Image 5. Left: mature Yucca fruit which splits into segments, each containing a column of flattened seeds. Right: close-up showing part of a column of seeds that have been eaten by a moth grub - note the hole in the column of seeds.

Although all Yucca species have the same pollination biology, they differ in other ways such as plant size and habitat preferences. One unusual variation is found in the banana yucca (image 6), which has a very short flowering stalk with large (7-8 cm) drooping flowers and which develops large, fleshy fruits rather than dry seed capsules. These banana-like fruits fall to the ground, where they are eaten by rodents and other animals, which serve to disperse the seeds.


Image 6. Flowers (left) and developing fleshy fruits (right) of the banana yucca (Yucca baccata)

There are many different species of Yucca, and many intergradations which make them difficult to tell apart when their ranges overlap. One of the largest yuccas is the Joshua tree (Yucca brevifolia), which has much-branched stems and can grow to a height of 10 to 15 metres. This plant is highly characteristic of the Mojave desert: its distribution largely defines the boundaries of that desert.
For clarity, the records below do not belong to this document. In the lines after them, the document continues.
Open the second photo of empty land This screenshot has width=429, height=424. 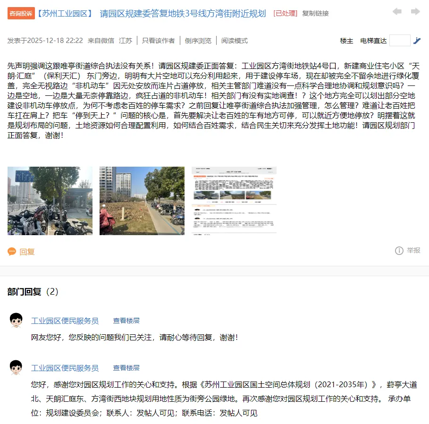[x=142, y=201]
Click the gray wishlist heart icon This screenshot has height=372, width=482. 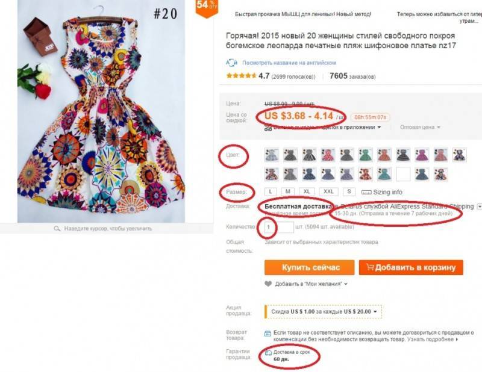268,284
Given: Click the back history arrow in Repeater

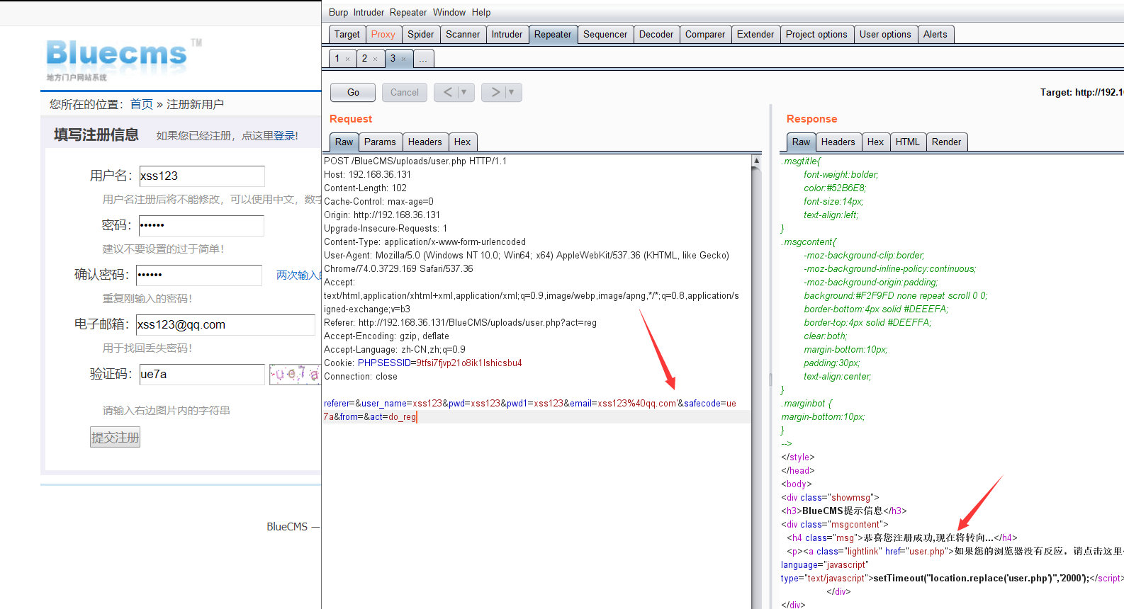Looking at the screenshot, I should (x=447, y=92).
Other Yucca species commonly are characterised as being either narrow-leaved (non-succulent) such as soaptree yucca (Y. elata) or broad-leaved (succulent) such as Spanish bayonet (Y. schottii).


Soaptree yucca and spanish bayonet. Soaptree yucca (Yucca elata), characterised by its narrow leaves and erect flowering spike. The plant shows the remains of the fruit capsules from the previous flowering season. Soaptree yucca gains its name from the high content of saponins in the trunk and roots. These soap-like compounds were used for shampoo and soap by indigenous Indians.